Maybe try and get a low-paid freelance job or two. Test the waters. Once you
have contributed to opensource/done freelance projects you will find it MUCH
easier to find a junior developer job since you have actual experience to draw
upon.

You say you "spent all of my MBA (top 3) coding web apps instead of
networking", where are those web apps? Are they still around? Put them
together into a portfolio to showcase them to employers.

I was a hobbyist programming in my teens and now do it full time. I don't
program anymore in my spare time since I spend 8 hours a day doing it but who
cares? There are plenty of other hobbies to be had..

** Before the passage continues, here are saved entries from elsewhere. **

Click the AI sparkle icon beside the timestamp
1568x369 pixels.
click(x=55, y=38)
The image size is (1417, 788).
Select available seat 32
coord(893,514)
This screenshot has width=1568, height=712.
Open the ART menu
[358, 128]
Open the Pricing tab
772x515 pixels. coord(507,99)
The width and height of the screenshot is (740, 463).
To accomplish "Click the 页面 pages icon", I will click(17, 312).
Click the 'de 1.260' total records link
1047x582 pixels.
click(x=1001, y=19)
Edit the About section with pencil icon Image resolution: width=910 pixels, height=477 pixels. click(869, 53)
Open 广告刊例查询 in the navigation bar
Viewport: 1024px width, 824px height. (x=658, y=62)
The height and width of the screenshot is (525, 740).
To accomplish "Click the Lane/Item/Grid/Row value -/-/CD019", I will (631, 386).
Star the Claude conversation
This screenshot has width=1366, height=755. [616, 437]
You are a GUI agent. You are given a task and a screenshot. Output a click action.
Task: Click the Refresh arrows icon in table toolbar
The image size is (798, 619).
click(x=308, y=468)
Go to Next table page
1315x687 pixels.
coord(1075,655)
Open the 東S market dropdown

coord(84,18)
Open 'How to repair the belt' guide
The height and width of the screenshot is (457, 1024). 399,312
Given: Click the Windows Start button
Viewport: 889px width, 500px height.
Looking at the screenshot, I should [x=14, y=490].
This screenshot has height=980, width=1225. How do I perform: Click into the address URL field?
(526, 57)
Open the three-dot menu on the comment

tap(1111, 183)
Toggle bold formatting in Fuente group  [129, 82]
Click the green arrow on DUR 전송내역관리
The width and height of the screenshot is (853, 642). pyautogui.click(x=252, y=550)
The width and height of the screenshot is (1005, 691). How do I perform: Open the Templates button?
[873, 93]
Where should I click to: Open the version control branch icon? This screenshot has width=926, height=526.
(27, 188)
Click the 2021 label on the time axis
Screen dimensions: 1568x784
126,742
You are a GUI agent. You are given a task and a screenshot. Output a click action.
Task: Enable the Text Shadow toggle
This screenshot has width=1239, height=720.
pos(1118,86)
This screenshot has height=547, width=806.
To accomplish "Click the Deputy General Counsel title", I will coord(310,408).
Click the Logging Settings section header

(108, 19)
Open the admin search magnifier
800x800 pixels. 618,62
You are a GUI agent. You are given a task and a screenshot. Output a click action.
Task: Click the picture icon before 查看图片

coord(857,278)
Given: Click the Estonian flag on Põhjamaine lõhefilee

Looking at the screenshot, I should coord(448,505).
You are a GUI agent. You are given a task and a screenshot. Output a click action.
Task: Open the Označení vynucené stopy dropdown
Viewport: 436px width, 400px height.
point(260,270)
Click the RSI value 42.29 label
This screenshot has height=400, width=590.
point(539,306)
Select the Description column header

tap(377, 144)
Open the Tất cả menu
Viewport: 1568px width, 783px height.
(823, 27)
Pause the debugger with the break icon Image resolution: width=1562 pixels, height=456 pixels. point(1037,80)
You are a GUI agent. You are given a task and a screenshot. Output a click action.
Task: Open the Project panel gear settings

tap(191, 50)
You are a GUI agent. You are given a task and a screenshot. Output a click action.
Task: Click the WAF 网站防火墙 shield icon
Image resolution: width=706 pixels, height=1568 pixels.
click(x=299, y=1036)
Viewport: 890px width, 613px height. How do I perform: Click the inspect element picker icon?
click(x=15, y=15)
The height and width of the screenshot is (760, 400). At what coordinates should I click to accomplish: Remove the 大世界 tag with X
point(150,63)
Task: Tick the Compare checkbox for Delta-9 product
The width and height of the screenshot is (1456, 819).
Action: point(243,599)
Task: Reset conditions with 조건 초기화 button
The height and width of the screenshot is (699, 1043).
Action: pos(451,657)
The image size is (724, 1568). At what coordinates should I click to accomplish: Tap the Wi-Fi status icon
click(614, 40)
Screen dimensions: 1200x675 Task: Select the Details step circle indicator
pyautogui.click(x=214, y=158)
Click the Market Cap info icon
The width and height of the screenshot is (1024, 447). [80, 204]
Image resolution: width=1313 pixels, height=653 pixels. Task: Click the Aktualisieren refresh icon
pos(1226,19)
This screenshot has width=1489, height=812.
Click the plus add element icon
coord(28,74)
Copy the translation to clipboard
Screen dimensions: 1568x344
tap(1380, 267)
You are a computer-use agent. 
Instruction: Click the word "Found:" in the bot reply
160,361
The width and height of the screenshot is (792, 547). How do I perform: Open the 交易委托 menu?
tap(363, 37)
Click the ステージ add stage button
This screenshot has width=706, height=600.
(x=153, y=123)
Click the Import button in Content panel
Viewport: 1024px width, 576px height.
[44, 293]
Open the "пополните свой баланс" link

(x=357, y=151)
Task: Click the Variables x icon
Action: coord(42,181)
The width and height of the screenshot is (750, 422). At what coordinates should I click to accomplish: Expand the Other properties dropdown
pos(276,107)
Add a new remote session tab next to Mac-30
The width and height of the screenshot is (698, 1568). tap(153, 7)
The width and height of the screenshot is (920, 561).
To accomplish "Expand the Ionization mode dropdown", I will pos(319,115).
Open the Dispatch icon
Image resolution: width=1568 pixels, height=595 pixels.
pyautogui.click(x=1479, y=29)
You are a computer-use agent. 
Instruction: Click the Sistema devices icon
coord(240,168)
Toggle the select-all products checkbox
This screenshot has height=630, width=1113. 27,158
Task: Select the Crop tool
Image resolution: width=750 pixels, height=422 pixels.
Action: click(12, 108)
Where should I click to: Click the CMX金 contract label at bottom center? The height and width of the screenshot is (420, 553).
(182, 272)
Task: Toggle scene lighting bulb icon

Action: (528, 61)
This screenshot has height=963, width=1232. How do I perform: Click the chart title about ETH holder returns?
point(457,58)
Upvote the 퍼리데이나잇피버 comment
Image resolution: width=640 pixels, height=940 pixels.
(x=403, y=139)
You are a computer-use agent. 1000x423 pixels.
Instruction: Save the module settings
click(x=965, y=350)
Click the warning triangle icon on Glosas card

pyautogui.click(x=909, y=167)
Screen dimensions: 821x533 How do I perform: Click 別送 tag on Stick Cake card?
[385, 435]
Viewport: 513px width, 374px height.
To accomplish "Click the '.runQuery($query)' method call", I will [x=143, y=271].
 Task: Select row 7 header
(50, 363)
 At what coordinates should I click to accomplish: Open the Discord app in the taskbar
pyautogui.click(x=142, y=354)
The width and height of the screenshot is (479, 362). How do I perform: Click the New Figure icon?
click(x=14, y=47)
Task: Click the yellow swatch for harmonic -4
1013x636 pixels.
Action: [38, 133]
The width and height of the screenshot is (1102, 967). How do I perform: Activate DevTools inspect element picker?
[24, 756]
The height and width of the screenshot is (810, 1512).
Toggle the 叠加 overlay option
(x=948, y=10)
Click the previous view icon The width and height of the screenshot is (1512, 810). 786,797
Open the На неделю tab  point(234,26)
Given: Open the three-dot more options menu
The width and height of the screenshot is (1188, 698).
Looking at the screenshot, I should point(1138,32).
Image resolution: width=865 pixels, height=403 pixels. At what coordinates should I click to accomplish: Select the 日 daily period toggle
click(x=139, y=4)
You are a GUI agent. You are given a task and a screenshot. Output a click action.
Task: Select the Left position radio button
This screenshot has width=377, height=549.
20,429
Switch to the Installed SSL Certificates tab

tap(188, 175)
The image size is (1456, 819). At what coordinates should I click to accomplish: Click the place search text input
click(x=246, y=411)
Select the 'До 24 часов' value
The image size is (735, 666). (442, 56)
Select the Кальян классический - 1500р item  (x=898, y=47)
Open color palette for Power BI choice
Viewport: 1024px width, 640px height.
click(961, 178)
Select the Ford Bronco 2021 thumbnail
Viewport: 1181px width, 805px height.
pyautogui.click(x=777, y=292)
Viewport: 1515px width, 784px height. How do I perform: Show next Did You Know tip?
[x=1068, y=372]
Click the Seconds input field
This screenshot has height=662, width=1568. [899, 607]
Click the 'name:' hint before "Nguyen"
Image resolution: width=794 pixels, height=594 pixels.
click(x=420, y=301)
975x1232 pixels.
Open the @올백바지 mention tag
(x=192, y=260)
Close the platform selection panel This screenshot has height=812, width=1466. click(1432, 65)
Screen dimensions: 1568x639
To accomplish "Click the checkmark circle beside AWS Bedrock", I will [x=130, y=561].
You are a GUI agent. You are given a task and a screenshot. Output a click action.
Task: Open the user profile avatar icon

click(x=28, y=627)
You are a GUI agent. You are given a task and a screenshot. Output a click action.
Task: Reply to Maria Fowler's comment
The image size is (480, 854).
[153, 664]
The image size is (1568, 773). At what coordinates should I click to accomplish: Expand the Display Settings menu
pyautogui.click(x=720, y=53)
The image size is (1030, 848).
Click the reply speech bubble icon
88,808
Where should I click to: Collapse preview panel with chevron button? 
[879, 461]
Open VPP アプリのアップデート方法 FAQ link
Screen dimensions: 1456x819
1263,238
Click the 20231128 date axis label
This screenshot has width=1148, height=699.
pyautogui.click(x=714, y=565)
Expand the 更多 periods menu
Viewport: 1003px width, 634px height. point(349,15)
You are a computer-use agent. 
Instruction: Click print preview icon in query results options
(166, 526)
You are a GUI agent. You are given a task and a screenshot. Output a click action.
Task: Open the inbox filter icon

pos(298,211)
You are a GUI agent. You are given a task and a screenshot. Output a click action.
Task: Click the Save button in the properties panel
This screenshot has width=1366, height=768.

If you end up quitting your job to go into programming, how hard would it be
to go back to your old line of work? If not very hard why not give full time
coding a go? What do you have to lose?

------
taway_1212
I think it could be hard to find a clojure gig as a developer with no industry
experience. Plenty of really strong developers would like to play with a
"cool" language like clojure, and I think it's a market where suply exceeds
demand.

------
thiagooffm
I would try to build a product myself.

Being a developer for a company is pretty much tedious. I have many years of
experience and would definitely trade it for a finance job(something I deeply
enjoy, portfolio management etc) if I could.

------
SirLJ
You are risking turning your hobby into a boring job, please keep in mind this
risk, also the compensation will be a lot less...